Starting at the line that contains "Given: Open navigation settings gear icon", transcribe each line through the end of the material below, exactly and nothing else, leaving out the pictures.

_Material for the task_
• • • • •

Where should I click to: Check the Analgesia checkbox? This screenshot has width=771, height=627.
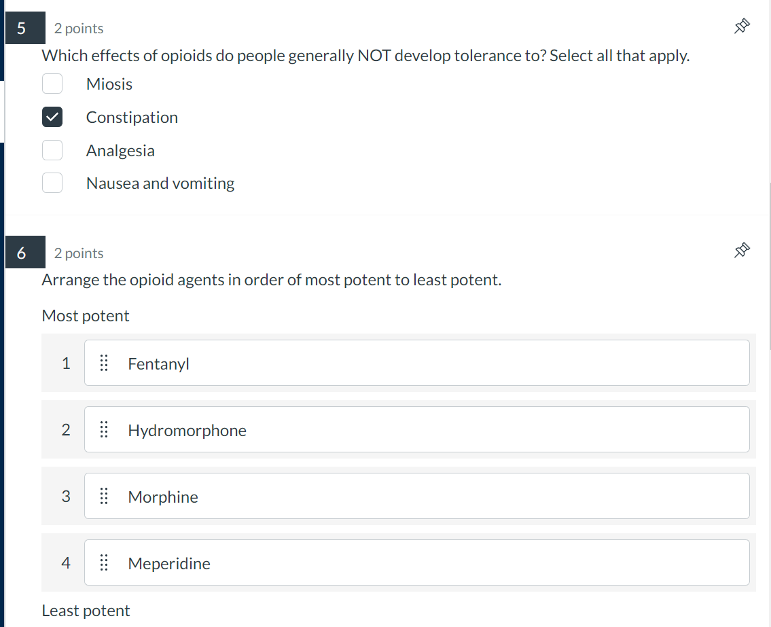click(52, 150)
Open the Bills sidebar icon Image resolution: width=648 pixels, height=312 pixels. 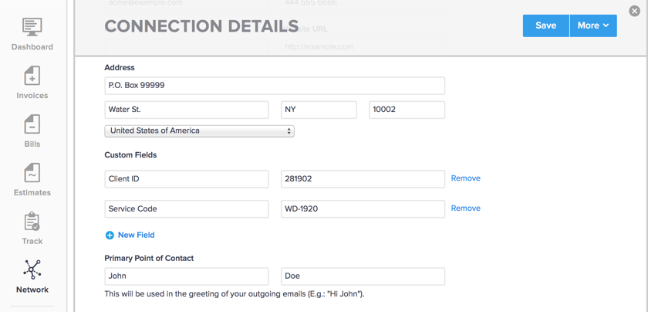click(x=32, y=124)
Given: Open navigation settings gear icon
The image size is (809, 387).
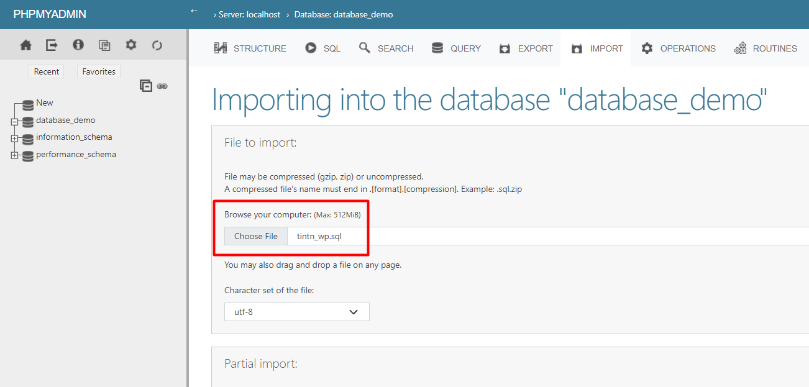Looking at the screenshot, I should (x=130, y=45).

• • • • •

_Written solution_
Given: Open navigation settings gear icon
The image size is (809, 387).
Looking at the screenshot, I should (x=130, y=45).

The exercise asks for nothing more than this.